Nuestro crimen relativo a los principios no es menos grave. Nos atrevimos a oponernos a la teoría de Marx, teoría esencialmente pangermánica y autoritaria, de la emancipación económica del proletariado y de la organización de la igualdad y de la justicia por el Estado, el principio latino eslavo, anárquico y rebelde de la abolición de todos los Estados. En consecuencia de ese principio, combatimos las tendencias, hoy demasiado ostensibles de la pandilla marxiana, al establecimiento de una disciplina jerárquica, de un gobierno y de una dictadura enmascarada en la misma Internacional, en provecho de un consejo general cualquiera. 

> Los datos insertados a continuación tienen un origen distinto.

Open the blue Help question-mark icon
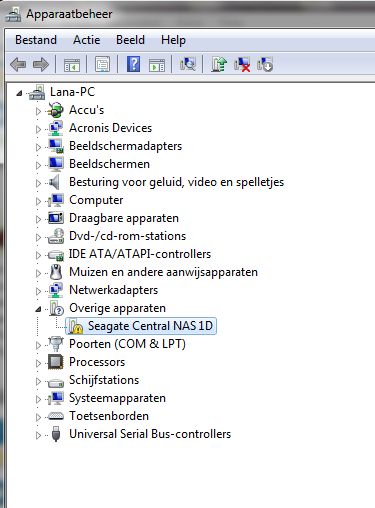 coord(134,64)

Tanto como los belgas, antes de ellos, el Congreso de la Federación Internacional del Jura proclamó, conforme a los estatutos generales primitivos, los únicos obligatorios para todas las secciones de la Internacional, que el Consejo General, por no ser y no tener que ser revestido de poder gubernamental alguno, es únicamente una Oficina Central de Estadística y Correspondencia, al mismo tiempo una suerte de bandera simbólica de la unión fraternal que debe existir entre los proletarios de todos los países.

* Nicolái Utin (1845-1883), fue un político socialista marxista ruso, participante de la Primera Internacional.

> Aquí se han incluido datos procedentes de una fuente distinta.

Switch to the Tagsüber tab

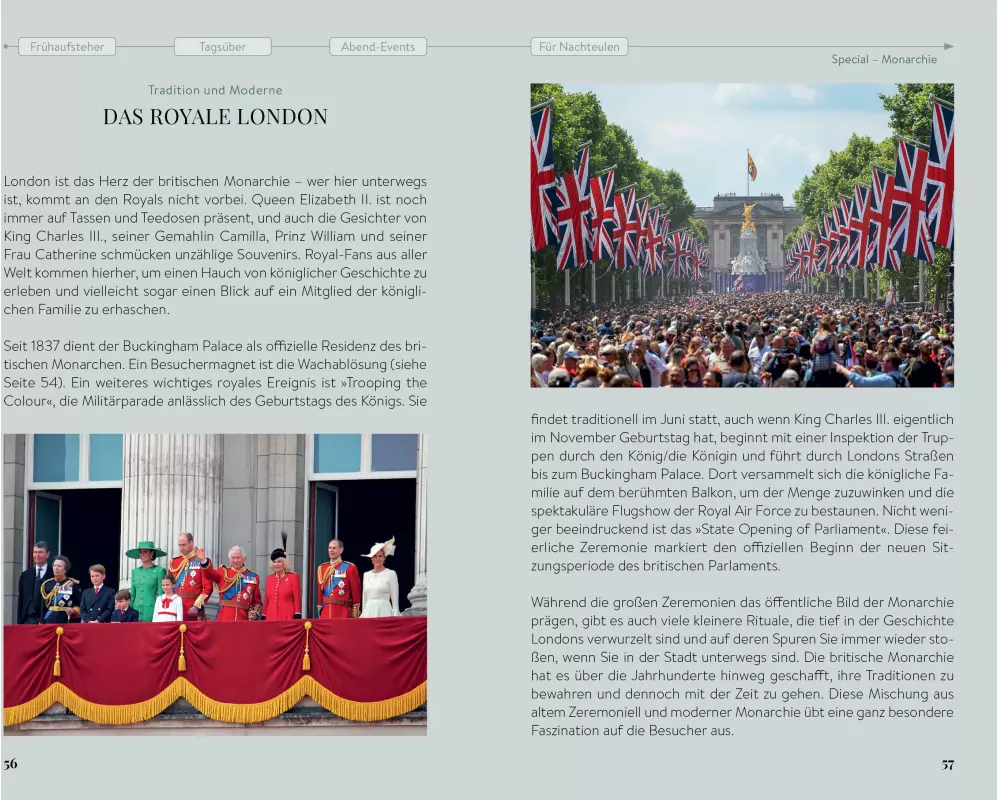click(x=222, y=46)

Hijo de un rico comerciante de licores ruso-judío, tuvo que refugiarse en Suiza a causa de sus ideas políticas. En 1863 colaboraba con la causa revolucionaria polaca. En el exilio suizo fue partidario de las ideas de Karl Marx, y delegado de la sección rusa en el exilio de la Primera Internacional en Ginebra, en 1870. 

Utin se enfrentó durante las discusiones de esta organización con Mijaíl Bakunin, actuando como informante de Marx. Una vez disuelta la Primera Internacional, retornó a Rusia perdonado por el zar, haciendo una fortuna como especulador durante la guerra.